The narrator is blind simply because he has been raised in a world where the African-Americans and Caucasians have been kept separate; therefore, their lives are, in many ways, mysteries to one another.
In "Battle Royal," Chapter 1 of Invisible Man, why are the boys blindfolded and what does it symbolize?
The "Battle Royal" is probably the most memorable and pivotal scene in the novel. As you've guessed, the scene operates as a metaphor for a larger idea that Ellison wants to present about how black men, in particular, operate within a power structure in which white men are supreme.
The narrator introduces his memory of the battle by talking about conduct. The narrator learned from his grandfather, "a quite old man who never made any trouble," how to behave (Ellison 17). The narrator had made a reputation for himself as "an example of desirable conduct," a reputation that unsettles him because he suspects that it is the opposite of what white people actually want (17). He surmises that they would actually prefer for him to be "sulky and mean," but he chooses to be upstanding because he is afraid to act any other way (17).
In this recollection, we see that, as a young man, the protagonist's sense of identity is completely determined by the white gaze. There is already a sense of himself as a spectacle. When the white male spectators force the boys to watch a nude, blonde white woman dance, they make a spectacle of black male sexuality. When they force the confused boys to stay in the ring, while threatening them from their seats in the audience, they make a spectacle of their fear and powerlessness. There is a reminiscence here of instances in which slave masters pitted slaves against each other in crude boxing matches, forcing them, at times, to fight to the death.

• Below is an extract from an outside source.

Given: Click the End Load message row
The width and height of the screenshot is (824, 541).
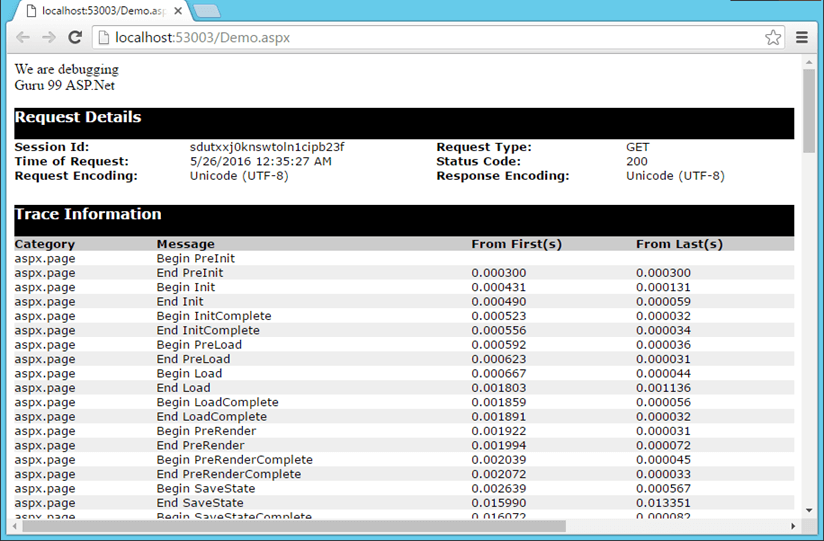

On the surface, the blindfold may be a plot device that heightens the tension and desperation of the characters in the ring. Metaphorically, the blindfold symbolizes the way in which black men fight against each other in the interest of surviving (in the case of Tatlock) or of achieving recognition (in the case of the narrator) in a white man's world. This desperation is more vividly recreated in a subsequent scene in which the young men crawl around the floor of the ring, picking up coins and greenbacks thrown in by the white spectators.
It is not clear if the narrator is really "different" from the others. The only other fighter who is presented is Tatlock, the narrator's final opponent in the ring:
"I found myself facing Tatlock, the biggest of the gang....His face was a black blank of a face, only his eyes alive -- with hate of me...I wanted to deliver my speech and he came at me as though he meant to beat it out of me" (Ellison 24).
Tatlock is a man who has internalized racism, who sees the narrator as an enemy because white supremacy has taught him that it is another black man who stands between him and the resources that he needs to get along. While the narrator remains focused on his speech (incidentally, inspired by Booker T. Washington's ideas on self-reliance and social responsibility among blacks), Tatlock is one who has eschewed language in favor of physical violence. In other words, he has become the "sulky and mean" brute the narrator is trying not to be.
The narrator is not really "different" from the others. His goals may be different but, like the other young black men in that ring, he has no individual identity that is recognized. He must also co-exist with them in a power structure that renders them not only invisible but also desperate and, ultimately, powerless.